This can be researched at different levels, of which the pore scale is the smallest unit for fluid transport processes: "You zoom into a cell at the pore scale and observe the interaction between individual pores, where the transport processes take place, in detail," Michalkowski explains.
A sophisticated water management system is crucial for optimizing a PEM’s operating conditions, which is why Michalkowski is trying to understand the water transport mechanisms through the cell components. "I analyze the water transport from the water-repellent gas diffusion layer into the water-attracting gas distributor, whereby I first consider the interaction processes at the pore scale. I want to discover the dominant processes at the interface and how I can represent them in an efficient PEM fuel cell model."
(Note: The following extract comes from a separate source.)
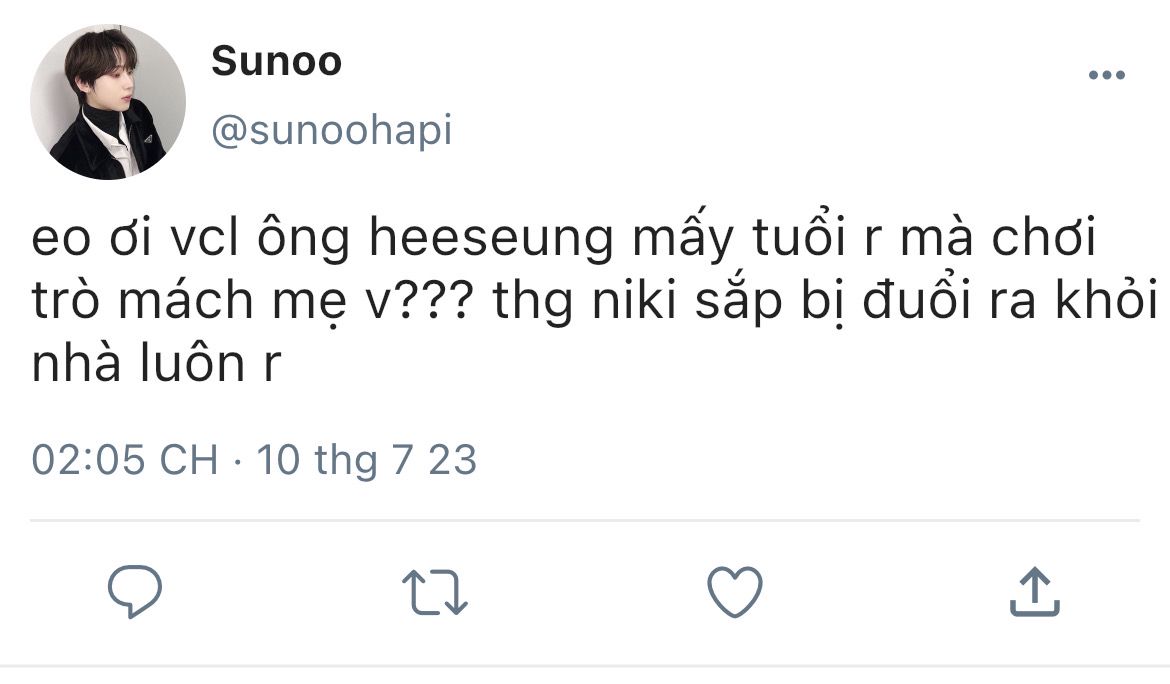
Task: Click the last tweet line nhà luôn r
Action: tap(156, 363)
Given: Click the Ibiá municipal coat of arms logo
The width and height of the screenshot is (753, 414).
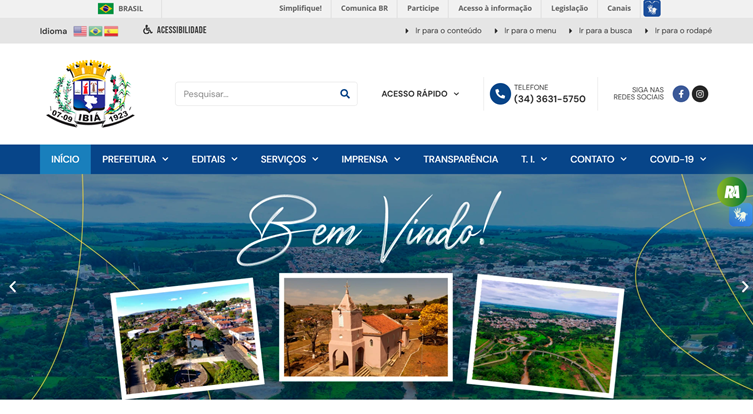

Innovative battery system technology
The development potential of battery systems for electric vehicles is greater at the battery system level than at the cell level. This is especially true of lithium-ion batteries, whose gravimetric energy density, which indicates how much energy can be stored per battery weight unit, is particularly high.
Currently, gravimetric energy density losses from the cell, the smallest single electrochemical element, to the battery system as a whole amounting to about half of the value are still typical. This is particularly true of batteries used in purely electric vehicles, as it still takes maximum effort to protect, package and cool the cell. But what this also means is that there is a high potential to increase the energy density at the storage level.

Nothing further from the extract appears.